How much can — or should — humanity rely on nature to help solve the climate crisis?
It’s a debate that readers of this news site know well.
In 2024, two Conservation International scientists responded to a study that was dismissive of the role of forests in absorbing climate-warming carbon from the atmosphere. That study’s authors favored engineered solutions that, they contend, can permanently remove carbon pollution by using nascent technologies to capture and store it underground.
The problem is that technological solutions are decades away from being ready at the scale needed. Trees, on the other hand, are immediately scalable, but their potential “impermanence” — one way or another, all trees eventually die — renders them unreliable for fixing humanity’s climate problem, critics say.
Now, a group of experts from academia, corporations and civil society say: We need both. In a paper published last week in the journal Climate Policy, the authors say that pitting the two carbon-removal approaches against each other will only slow progress in solving perhaps humanity’s most urgent environmental challenge.
Conservation News spoke with Jason Funk, a climate expert at Conservation International and a co-author of the article, to talk about what it means and why the issue of “permanence” remains so hotly contested.
Conservation News: What’s the key message of this paper?
Jason Funk: This paper is in many ways a response to the narrative that says if these carbon removals aren’t permanent, then they’re useless. We authors agreed that this is not really the case. This paper is responding to what we feel is an inaccurate or misguided narrative that says the only removals that matter are the ones that last forever, or at least a thousand years.
For non-experts: ‘Permanence’ refers to how long the carbon stays locked in the tree. Eventually, all trees die some way or another, so there is some discord over what standard of permanence should be used.
JF: Exactly.
But true “permanence” is not a meaningful standard. Instead, we need to think about the durability of these solutions, which is a spectrum: It’s not just yes or no, is it permanent or not? Rather, the question is: Is this removal going to last long enough to solve the problem we have? And that’s a much different question.
And in fact, permanence is a standard you can never meet, right? None of us are going to be around forever; we would need somebody a thousand years from now to tell us if it had worked, if the carbon was still there or not. And that’s just not a thing we can do. So it was kind of a nonsensical way to frame it in the first place.
Where did this standard come from?
JF: Some of this talk is from people who have developed technologies to enable geologic sequestration (storing carbon underground), so it seems they are trying to exclude others from the solution space that they’re trying to occupy.
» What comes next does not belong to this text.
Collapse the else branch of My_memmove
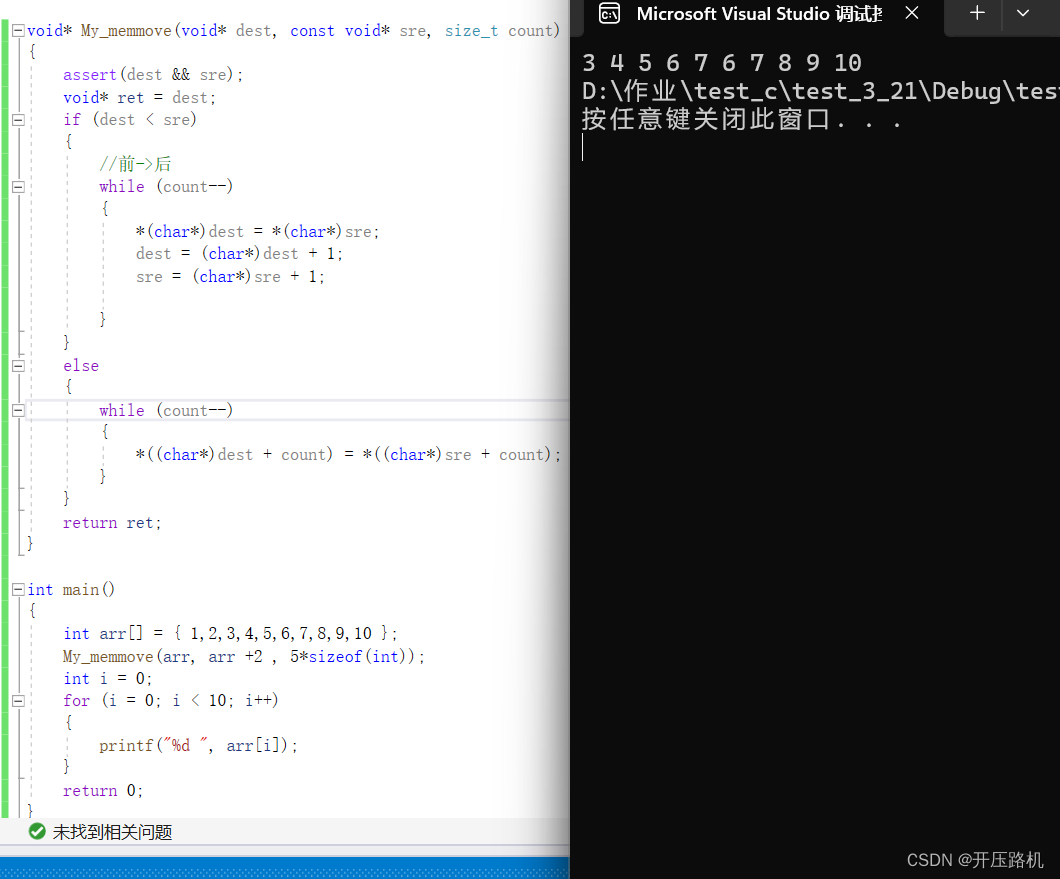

That’s never been our attitude — at Conservation International, we say, “New solutions? Great! We need them all.”
A pivotal moment in this conversation happened a few years ago now, in a New York Times op-ed that said, in so many words, “You can’t rely on forest-based carbon reductions; the trees can burn up — so invest in my sequestration technology instead.” The argument seemed a bit self-serving to me at the time, but we weren’t prepared to push back on it, because up until that point the “Nature” and “Tech” crowds had mostly been working in harmony.
In this paper, we finally got around to having a robust response to that piece, with a lot of knowledgeable scientists across the nature and tech fields in agreement about what we were saying. And what we’re saying is, “permanence” is the wrong way to think about it.
Explain.
JF: We’re saying, let’s look right now at the risks (of harmful climate change impacts) and how they can be managed, and decide what we should be doing right now. What’s worth investing in now as a solution? And let’s not base the decision on some far-in-the-future test that we can never meet.
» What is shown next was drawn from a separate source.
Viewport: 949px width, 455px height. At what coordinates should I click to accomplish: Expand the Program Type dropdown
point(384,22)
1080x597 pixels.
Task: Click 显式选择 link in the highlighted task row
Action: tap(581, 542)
We also talk in the paper about complementarities — if you’re looking at climate change as a problem that requires a portfolio of solutions, then it really makes sense to do both. Essentially: Let’s do the nature stuff now, and if some of it ends up being non-permanent and being reversed later, then even the temporary benefit has bought us some time to develop the tech solutions, which right now are operating on a very small scale or still in development. We’re saying very clearly: We’re not opposed to those technologies. Sure, people should invest in that — but let’s have a balanced approach.
So you can ‘deploy’ nature now on an immediately huge scale while you start figuring out this technology?
JF: It still takes time to deploy “nature-based solutions,” but we know how to do them, and the technology is off-the-shelf. And on the nature side, it’s fair to say there’s some acknowledgement that the way we’ve been managing risks in the voluntary carbon market so far were blunt instruments, maybe not the best fit for the job. We learned lessons from the early approaches, and now we’re in a position of having a lot more information we can use to develop more sophisticated tools.
That’s exciting, and some people are piloting new approaches and building business models around them. For instance, there are carbon insurance companies now, in the way that works similarly to how we insure cars and houses and things like that. These are insurable risks, as long as you understand the risk profile of these different technologies or different activities and how they apply to decisions about planting trees today (as an example).
And guess what? The timber industry has already been thinking about the risks to their trees for decades and decades. They know how risk management works for forests. And they know how to manage risk from a financial perspective. Carbon removal is the same thing — except that you’re not cutting down the trees. You want them to stay! So there’s a lot of relevant knowledge out there that we just haven’t fully tapped into yet.
These conversations about permanence, about risk, about nature-vs.-technology — they’ve been going on for years. How does the market deal with them?
JF: I have been thinking about this quite a bit lately. Because carbon is still a relatively “young” market, you’ve had the opportunity for people to take advantage of others’ ignorance about the risks. It sounds plausible to say, “That forest burned up over there, so therefore all forest carbon is at risk.” But in reality, there’s a ton of data that says, “No, that’s not really the case — actually, forest carbon stocks are increasing.” True, there are fluctuations over time. This is the reason why scale is the solution to this — you can insure against individual risks when you pool risk together.
I’m not trying to downplay the risks. Certainly, there are instances where a forest burned up or was blown down or was converted to agriculture. The point we are making in the paper is that we can address and manage those risks, in the way we do in other, more mature markets.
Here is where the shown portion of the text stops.